Back in the late 70’s and early 80’s, Mick Glossop was employed as chief engineer at Virgin Records Manor Studios, and later on at the legendary Townhouse Studios in London, both of which he set up with Phillip Newell, and for which he designed the custom consoles built by UK designer Dick Swettenham at Helios Electronics. During that time he was fortunate to work on projects by Frank Zappa, Van Morrison, Camel, UFO, Public Image, L Shankar, Gary Numan, and many more.
Since then Glossop has been a freelance producer and mix engineer, based in London, but working all over the world. Recent projects have included Van Morrison’s live CD and DVD of “Astral Weeks, Live At The Hollywood Bowl”, Lloyd Cole’s “Broken Record”, Paul Carrack’s “A Different Hat”, and production work with Florida-based band, Sparkydog & Friends.
Nowadays, Glossop has a studio in West London, based around Pro Tools HD which also includes his collection of vintage analogue gear. I use MC2000 a lot for parallel compression, particularly on drums.He tends to work in a hybrid situation, mixing in Pro Tools, bussing internally and externally, and using many analogue processors as hardware inserts. He has a range of favorite plug-ins, including McDSP’s Analogue Channel, MC2000, CompressorBank, FilterBank, ChromeTone and Synthesizer One.
Glossop works with a variety of musical styles including rock, alternative, roots, folk, jazz and blues. His clients are both bands and individual singer/songwriter artists.
“I’m best known for the diversity of my work, but I’ve worked with a lot of guitar-based bands, both rock and early UK punk bands. However, I also work with more mellow artists like Lloyd Cole and Paul Brady, and I have a long-term relationship with Van Morrison, covering 30 years, and 17 albums!”

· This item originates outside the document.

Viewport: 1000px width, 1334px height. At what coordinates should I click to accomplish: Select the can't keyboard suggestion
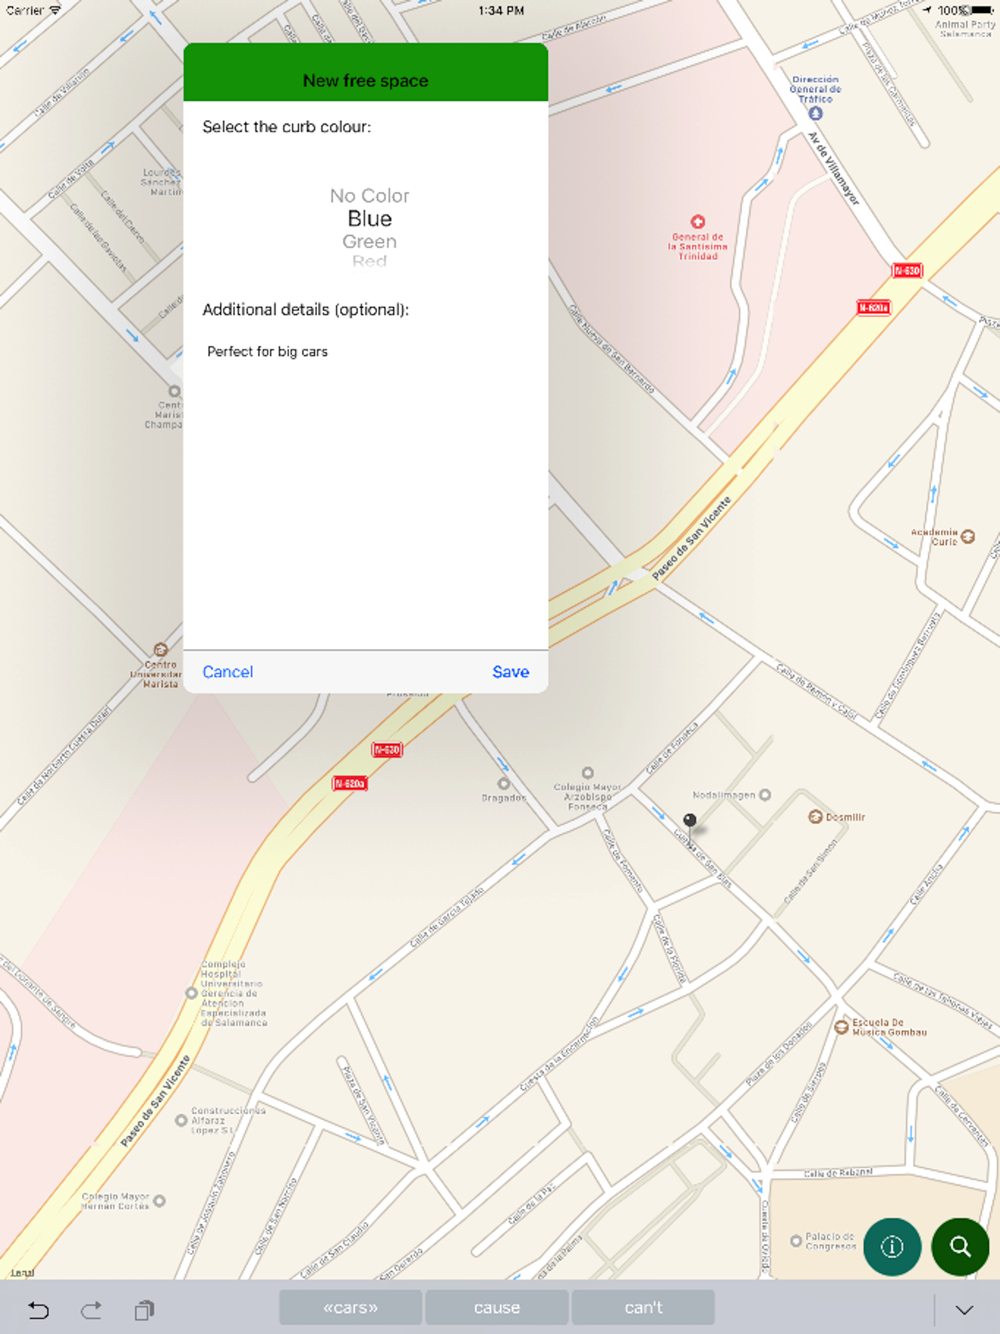[643, 1307]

“I use McDSP plug-ins a lot in both the recording process and of course during the mix. I particularly like the “analogue” style, both in the actual sound of the plug-ins, but also in the layout and visual design of the controls. It’s very important that a plug-in looks good on the screen, and is clear and easy to operate. McDSP is very good at these aspects of design.”
Mick Glossop is a long time McDSP power user and gives a quick run-down on how he uses some of our plug-ins.
“I use Analogue Channel, not so much as an emulation of tape or console electronics, but as a way of taming high frequency transients which, if left un-controlled, seriously affect my ability to blend instruments within a mix. This is a specific requirement when mixing material which has been recorded digitally. Tape provided this function in the “old days”, but now we must find other methods, and AC is a great tool for that.”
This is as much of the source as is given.